The studio heads undoubtedly faced pressure to get the game out the door by the end of 2020 so that it would release before the holidays and within the launch window of the Xbox Series and PlayStation 5. That doesn’t excuse the decision to push Cyberpunk 2077 out the door before it was ready, but the delays were important preludes to CD Projekt Red’s impending disaster.
The hype around Cyberpunk 2077 was deafening, and virtually impossible for CD Projekt Red to live up to in the best of circumstances. Worse, it was driven by rosy retrospection rather than a clear-eyed look at the studio’s past.
The console version of The Witcher 3 was in rough shape when the game released. Not Cyberpunk bad, but CD Projekt Red’s first attempt to launch simultaneously on PC and console experienced similar pitfalls to the ones it’s experiencing on a much larger scale in 2020. The company clearly didn’t learn the lessons it needed to from the bumpy launch of The Witcher 3. The issues were only exacerbated for Cyberpunk 2077, which faced the added challenge of releasing on two different console generations.
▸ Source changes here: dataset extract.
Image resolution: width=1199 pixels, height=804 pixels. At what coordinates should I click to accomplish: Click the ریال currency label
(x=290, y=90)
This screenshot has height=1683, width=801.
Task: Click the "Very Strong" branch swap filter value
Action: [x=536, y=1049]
We should also consider aspects of CD Projekt Red that in the past a lot of gamers were more than willing to ignore if they didn’t obstruct Cyberpunk 2077’s development. After facing heat for forcing employees to work almost nonstop during the production of The Witcher 3, studio heads promised they wouldn’t mandate crunch while developing Cyberpunk. CD Projekt Red broke that promise again and again. Even though the game was released, employees are likely still crunching to improve its performance on older consoles in an effort to clean up the studio heads’ mess. An employee’s question to CD Projekt Red’s board of directors sums up the issue quite well:
Another developer asked whether CD Projekt’s directors felt it was hypocritical to make a game about corporate exploitation while expecting that their employees work overtime. The response was vague and noncommital.
Then there’s the transphobia perpetuated by CD Projekt Red that rears its ugly head in Cyberpunk 2077 itself. Doublejump reported a timeline of CD Projekt Red’s transphobic comments that also looks at Cyberpunk‘s most problematic content.
Not all of the problems within Projekt Red played a direct role in the biggest disaster surrounding Cyberpunk 2077: its dismal performance on Xbox One and PlayStation 4. But they shine a light on an ugliness within a studio gamers have spent years looking at through rose-tinted glasses.
Misleading marketing, dishonest answers
CD Projekt Red’s guilt is extremely transparent in its marketing of Cyberpunk 2077, most notably the review guidelines. Video game outlets were only provided access to PC copies of Cyberpunk, for now obvious reasons. This isn’t entirely out of the ordinary, though maybe it should be going forward. A far stranger restriction was that reviewers weren’t allowed to share their own footage from the game — they could only use video provided from CD Projekt Red.
The studio was clearly doing everything possible to conceal Cyberpunk’s performance issues, making its claim that the team wasn’t aware of the problems even more doubtful. CD Projekt Red specifically stated that the reason for the game’s final delay was to “make sure everything works well and every version runs smoothly.”
After reading that, it’s hard to stomach Projekt Red’s defense that it was somehow unaware of the technical issues plaguing the Xbox One and PlayStation 4 versions of the game.
In the wake of Cyberpunk 2077‘s release, CD Projekt Red is seen in a completely new light, exposing the cracks in its foundation that were previously ignored. In hindsight, the game’s calamitous launch feels inevitable. We should use our refreshed perspective to consider whether other studios or segments of the video game industry are similarly heading towards their own disasters.